# [Goal 1]
Decide whether each statement agrees with the wheelchair ramp thread below, answering yes or no and quoting the words of the thread that settle it. (a) The ramp had already been primed with a water-based product. (b) cande normally uses SW products. (c) cande intends to offer a guarantee on the job.
# [Goal 2]
In the wheelchair ramp thread below, what does JAYJAY say would have worked nicely on the ramp?

# [Page]
# Wheelchair Ramp



## cande (Apr 24, 2008)

New guy from North Carolina. I've been reading for a while but I think I have only posted once. I really enjoy this site and have learned lots so far but I need some advice. I have been asked to look at painting a wheelchair ramp. This person was referred by one of my customers. Someone has already "started" the job and quit. They have primed (salt treated lumber) with Kilz2 (water based) and started painting the handrail and spindles with Valspar exterior semigloss. It looks terrible. I have been asked to "fix" it. I told the home owner that I would not have painted it at all, but stained it. I normally use ICI products. The SW here is pretty bad. Can anyone suggest any tips/products? Thanks.


----------



## JAYJAY (Sep 13, 2008)

Good luck with all that! Painting should never have been done, as you have said. Spray in truck liner would have worked nice.:thumbsup:


----------



## daArch (Mar 15, 2008)

Cande,

Never have been a fan of Kilz2 and it is something that "can also be used on exterior surfaces". Exterior is not it's primary use.

No good choices for remediation, IMO

If the foundation ain't good ........

"Castles made of sand, slip into the sea, eventually" _-Jimi Hendrix_


----------



## cande (Apr 24, 2008)

Thanks for the replies. I had a feeling that nobody would have a magic wand type of fix for me, oh well. I guess I will quote the job but give a disclaimer that it will have no guarantee. The way it is now - he has got to do something with it. I will quote to put some anti-slip grit on the deck boards. I am scared to death that they are going to fall an break a hip. At any rate, if they sign on the line which is dotted (as V would say) I will make sure my disclaimer is in there.

# [Information provided]
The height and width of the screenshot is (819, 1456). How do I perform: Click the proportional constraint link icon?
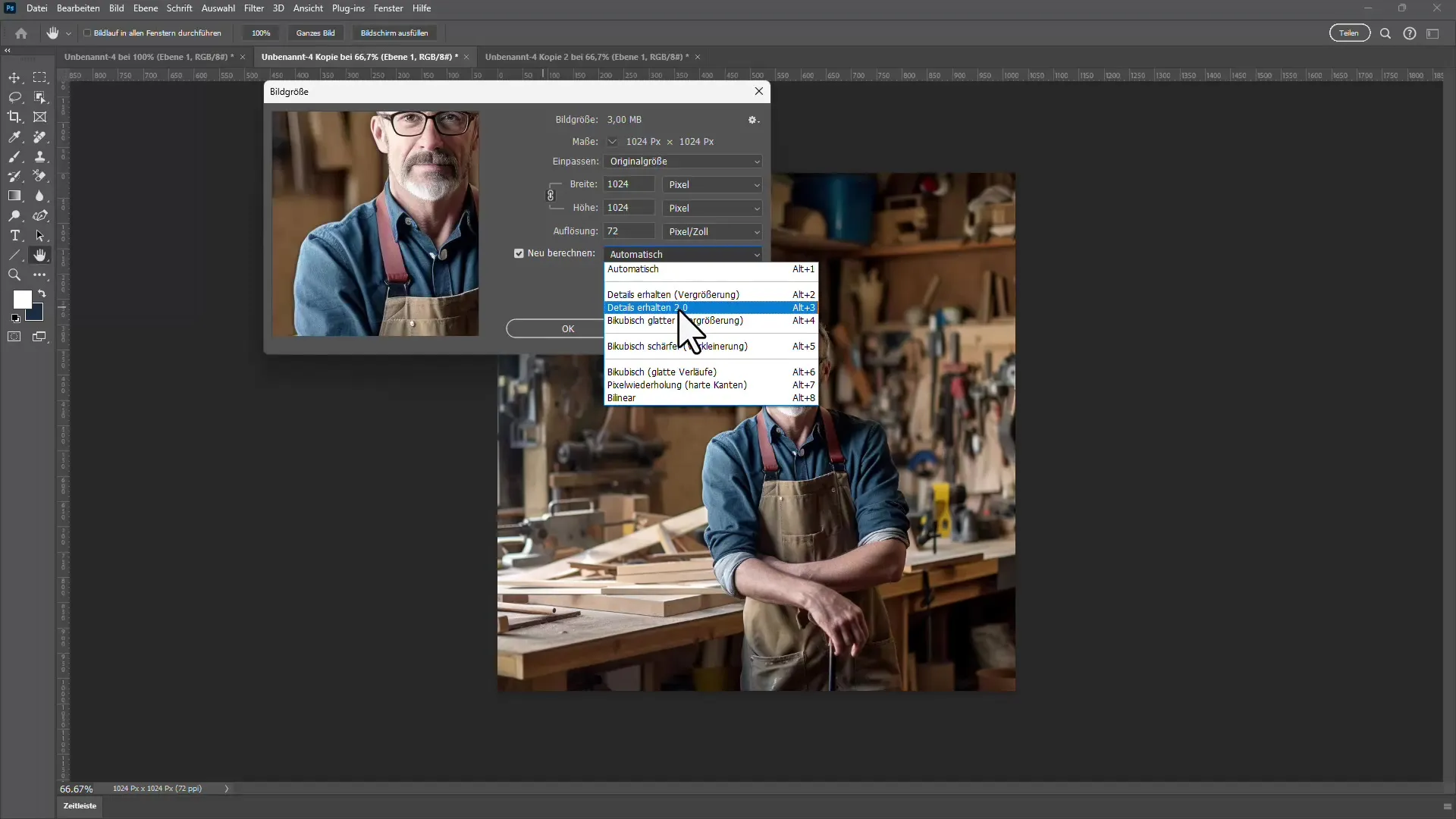pyautogui.click(x=551, y=195)
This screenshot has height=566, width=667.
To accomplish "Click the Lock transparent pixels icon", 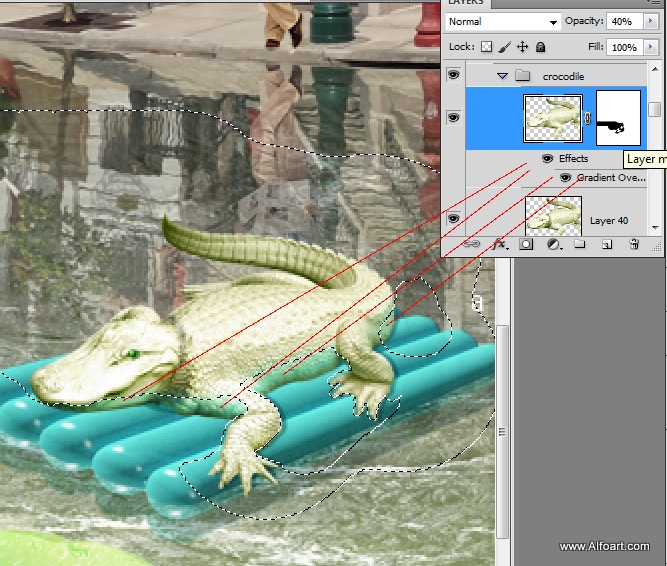I will tap(487, 47).
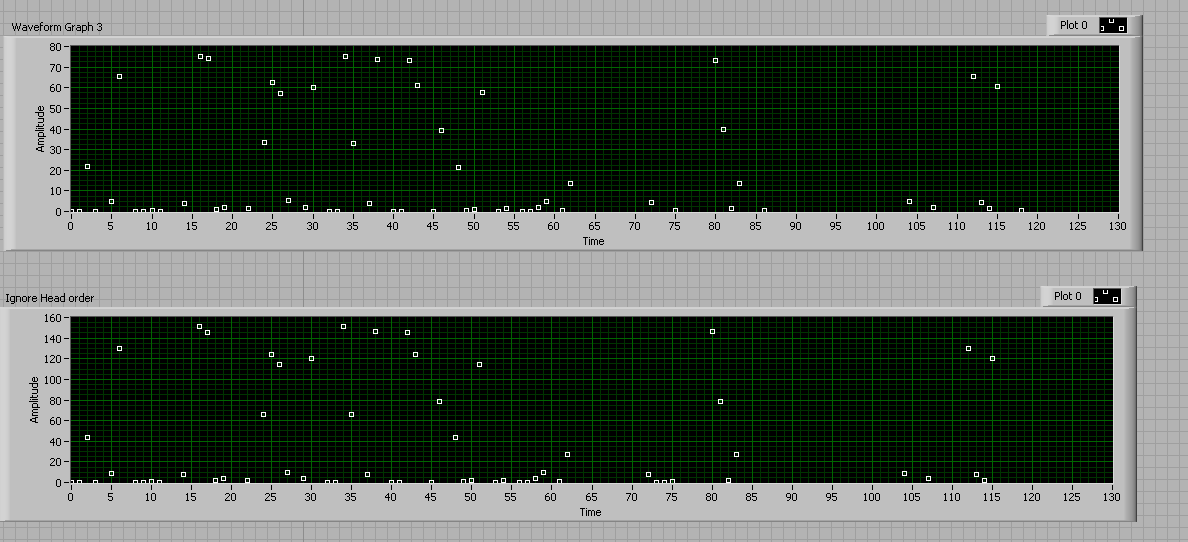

# [Reply 1]
(a) Yes: "They have primed (salt treated lumber) with Kilz2 (water based)"
(b) No: "I normally use ICI products."
(c) No: "I guess I will quote the job but give a disclaimer that it will have no guarantee."

# [Reply 2]
Spray-in truck liner.